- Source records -
+-------+

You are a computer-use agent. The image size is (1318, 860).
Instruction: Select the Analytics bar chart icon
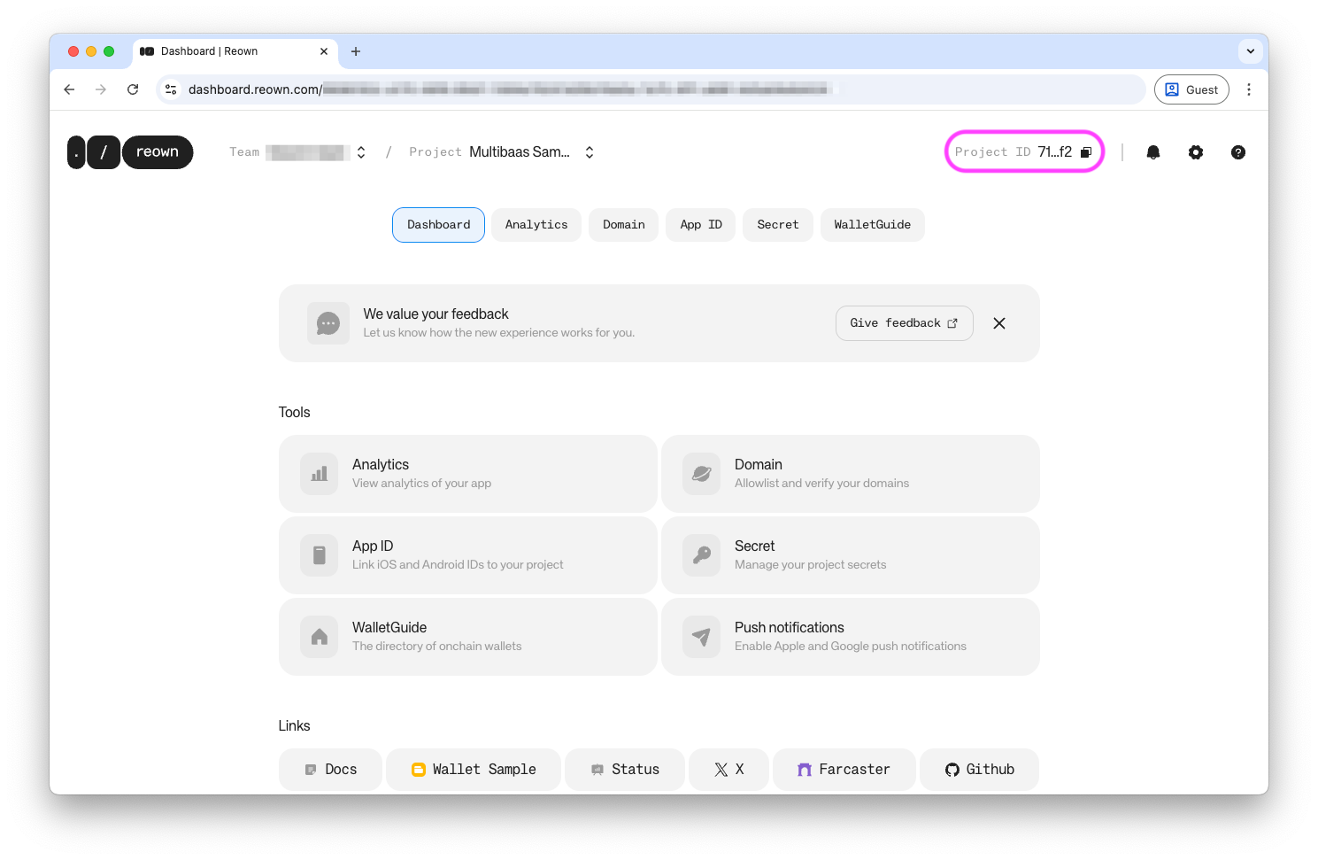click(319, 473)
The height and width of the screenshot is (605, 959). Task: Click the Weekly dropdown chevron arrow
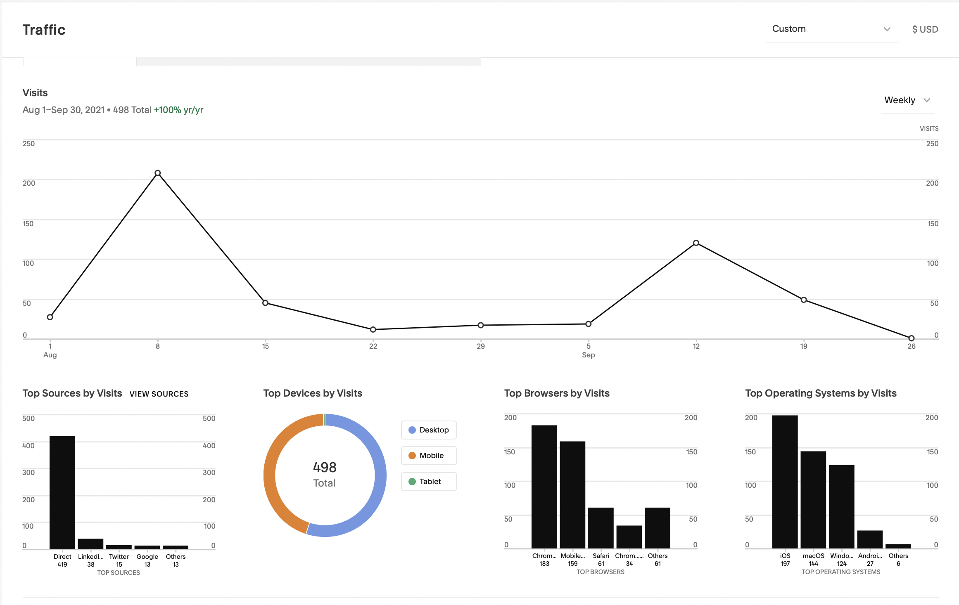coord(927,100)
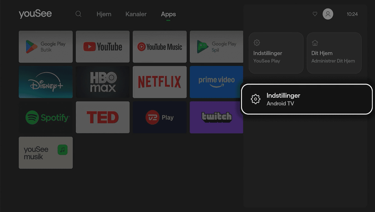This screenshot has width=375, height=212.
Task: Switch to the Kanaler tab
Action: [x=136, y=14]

+-------+

- Directive -
How many lines in the records above contain the string "Task"? Matching is case-sensitive, and the reply should be the number alone.

- The output -
2